After a few intense hours of bureaucracy, we finally got to rest – for about three minutes. Then we received the order: “Everyone put on your folk costumes and get ready for the camera.” Moments later, the hallways had turned into a zoo, teeming with costumes, skirts and hats of all different shapes, sizes and colors. I could not help but be a bit jealous of Fiji’s contestant, who danced around in his light straw skirt in the boiling hot Beijing summer of 37 Celsius, while I had to stomp around in my heavy Norwegian national costume of four thick layers of wool. I was melting faster than an abandoned ice cream on a scorching summer day.  

After a few days of sightseeing in Beijing, we finally got to Changsha.
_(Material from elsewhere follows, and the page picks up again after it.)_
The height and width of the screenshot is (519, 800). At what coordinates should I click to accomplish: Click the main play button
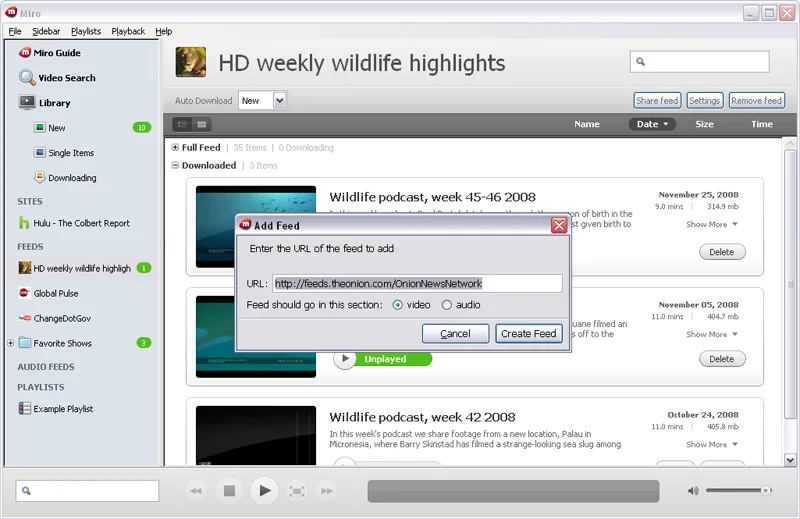click(x=264, y=490)

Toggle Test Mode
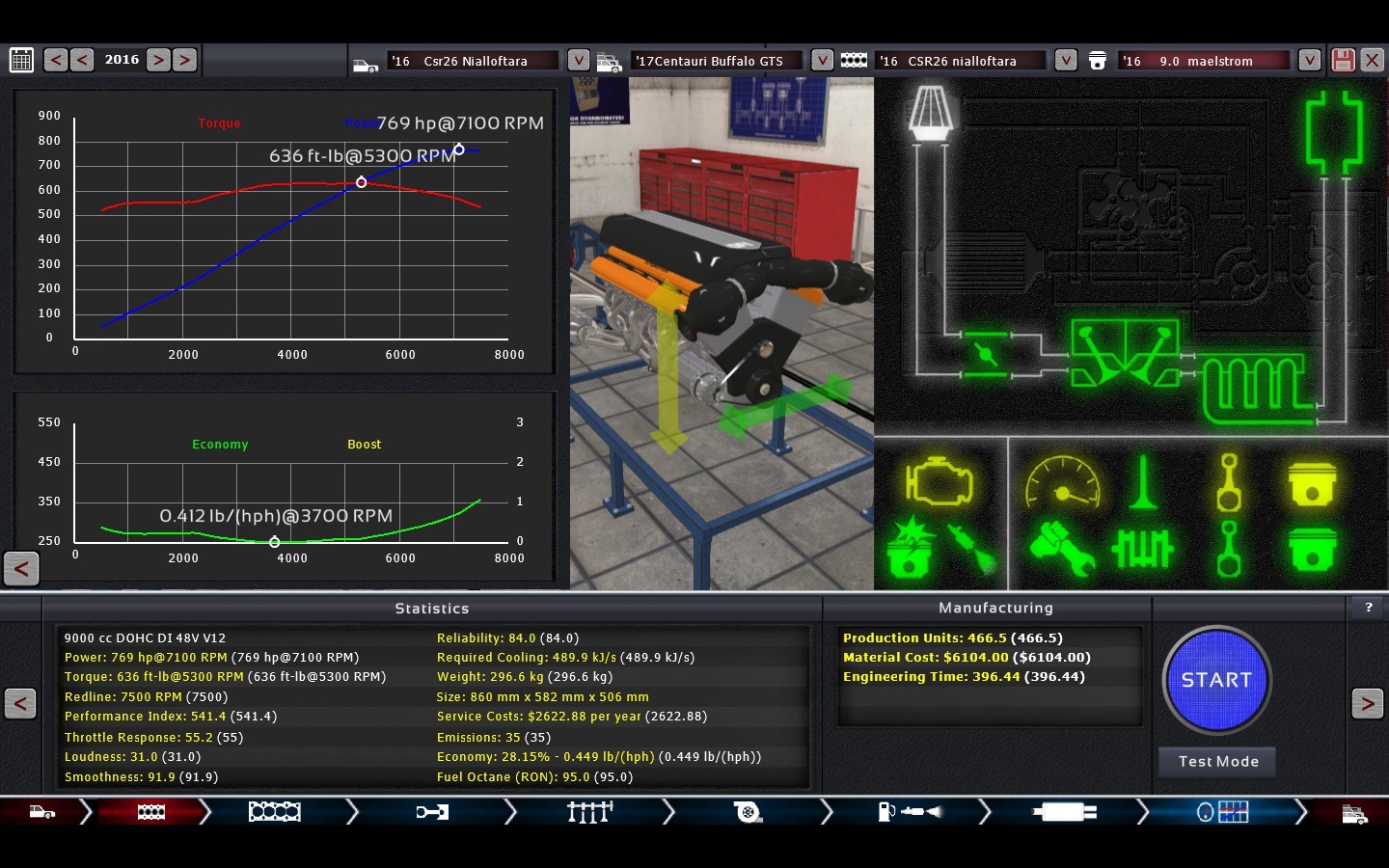point(1217,762)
The days here proved to be long and gruelling, getting up at 6am and finishing late at night. The first part of the competition was a written exam, a speech, answering random questions posed by the judges and an artistic performance. It took three full days for everyone to finish. By the time we collapsed in our hotel beds on the third evening, we were more like zombies than happy contestants enjoying a multinational cultural event.  

The final part of the first qualification round was a quiz with multiple choice questions about Chinese culture and history. Luckily, we had been given all the questions and correct answers the day before, so it was more of a memory test.  

One by one the seats for the ones who had made it through the first round were filled. The rest of us who had been disqualified were asked to leave the stage. A roaring explosion of cheers shook the building – not from those who had won, but from the disqualified contestants. We were finally free from two weeks of toil and trouble, sleep-deprivation, Westernized Chinese hotel food and strict curfews. Many people had even changed their plane tickets to go home sooner, even before they knew the outcome of this first round.  

The hotel rooms were emptied one by one. The brief sense of community we’d had, newly made friendships, dreamlike romances, unforgettable experiences, all quickly slipped into the past with tearful goodbyes and promises to keep in touch.   

I stayed behind a bit longer to enjoy Changsha. During one of these days I bumped into one of the winners of the first qualification round, a French friend of mine. He recounted how Chinese Bridge had unveiled its true self:  

“Turns out it’s a TV show, not a competition.” The challenge now was to see if you could endure until the next qualification round. Like monkeys, they were made to do‘tricks’ to please the viewers. My friend was urged to come up with flirtatious phrases in every interview, reinforcing the romantic French stereotype. The girls got miniskirts they had to wear as they jumped on trampolines, and all the contestants would sit for countless hours doing take after take of what on TV looks like a live show. Several contestants, like my friend, were just looking forward to the next multiple choice quiz, where they finally could seize the opportunity to deliberately answer incorrectly so they could go home. My friend couldn’t wait for that. I wished him good luck with not getting the answers right, before we said our farewells.  

A few weeks later, I watched as the champion of Chinese Bridge 2018 emerged on stage on the TV show. This guy evidently spoke very fluent Chinese, but I knew now that more importantly, this was the most resilient young man in the world; the one who kept his curfews, could handle the bounciness of any trampoline, and who never melted in the sun. He truly was a champion.